Abstract

Avascular osteonecrosis (AVN) is a serious complication of allogeneic stem-cell transplantation (SCT). Acute and chronic graft-versus-host disease and its treatment with steroids are identified as main risk factors. In a single-center, prospective cohort study of patients undergoing allogeneic SCT for chronic myeloid leukemia (CML), acute myeloid leukemia, myelodysplastic syndrome, and acute lymphatic leukemia, we determined the incidence of hip AVN necessitating total arthroplasty (severe adverse event) and performed risk factor analysis. A total of 255 patients were followed for an observation period of at least 4 years. Thirteen potential risk factors including age, recipient and donor gender, underlying disease and disease stage, conditioning therapy, human leukocyte antigen match, acute or chronic graft-versus-host disease, and immunosuppressive medication were tested in univariate and multifactorial nominal logistic and Cox proportional hazard analyses.
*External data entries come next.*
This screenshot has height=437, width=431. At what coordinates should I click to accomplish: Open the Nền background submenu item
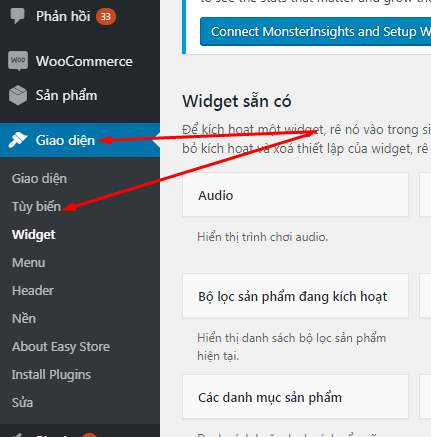[24, 319]
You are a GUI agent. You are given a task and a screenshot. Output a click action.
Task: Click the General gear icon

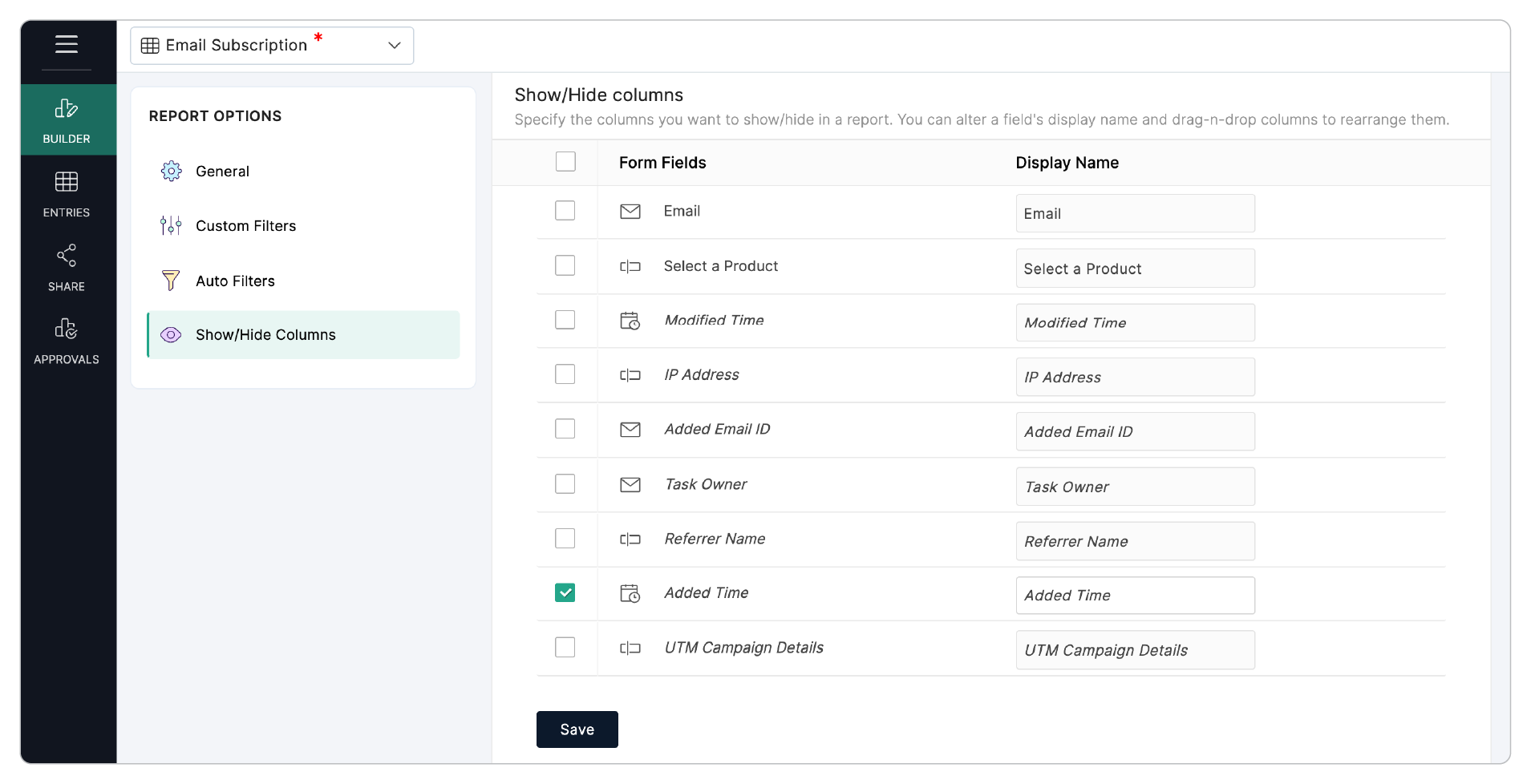point(171,171)
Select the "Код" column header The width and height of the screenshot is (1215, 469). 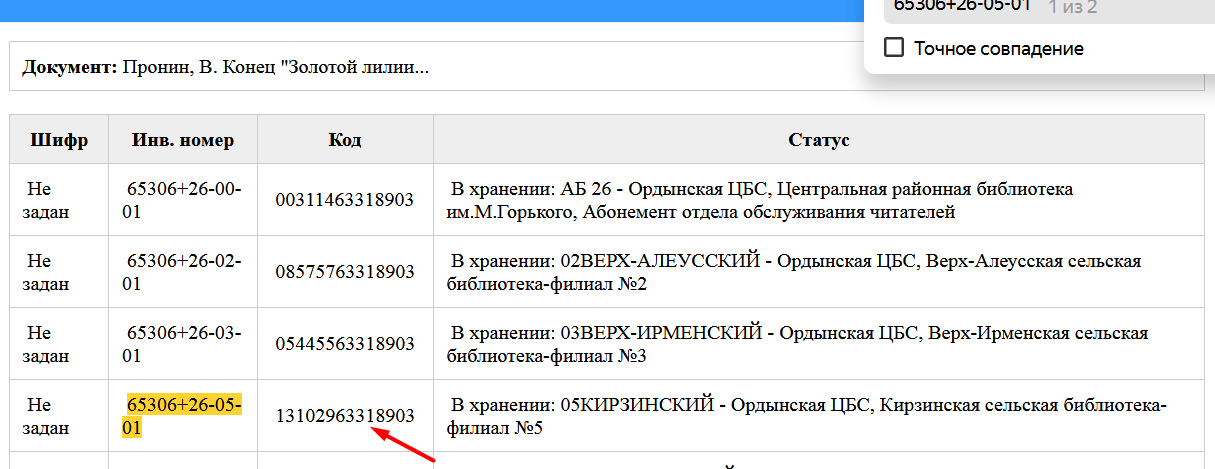click(x=345, y=139)

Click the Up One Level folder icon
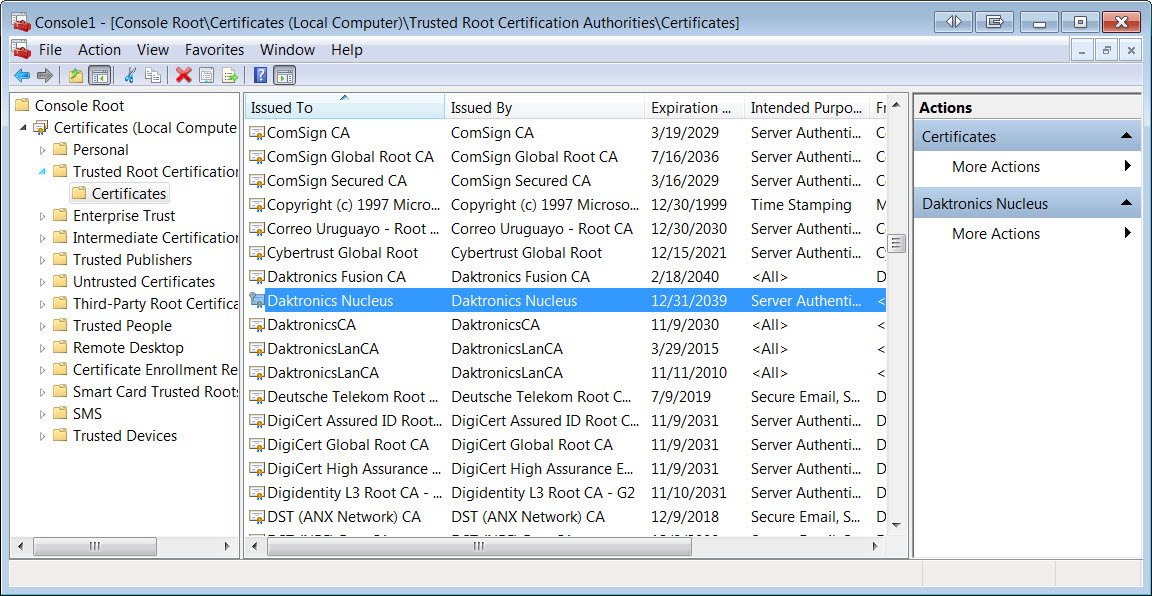pos(75,75)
Severe adverse events occurred in eight patients (4-year cumulative incidence rate 6.1%). Univariate and multifactorial analysis revealed a diagnosis other than CML and steroid intake as main risk factors (chi model 31.6, P=0.0005; chi diagnosis 11, P=0.001; chi steroid 6.8, P=0.009). The demonstrably strong influence of diagnosis was steroid independent (steroid intake in CML comparable to non-CML). We repeated the analysis in 103 patients without CML (70 with acute myeloid leukemia, 13 with myelodysplastic syndrome, and 20 with acute lymphatic leukemia), excluding 152 patients with CML. Univariate and multifactorial analyses revealed female gender (of both recipient and donor) as risk factors for AVN in addition to steroids. Relative AVN risk for female compared with male donor transplantation was 8.7 (P=0.01); relative AVN risk for female compared with male recipient transplantation was 4.3 (P=0.047). Diagnosis and gender are steroid-independent risk factors for severe hip AVN after allogeneic SCT.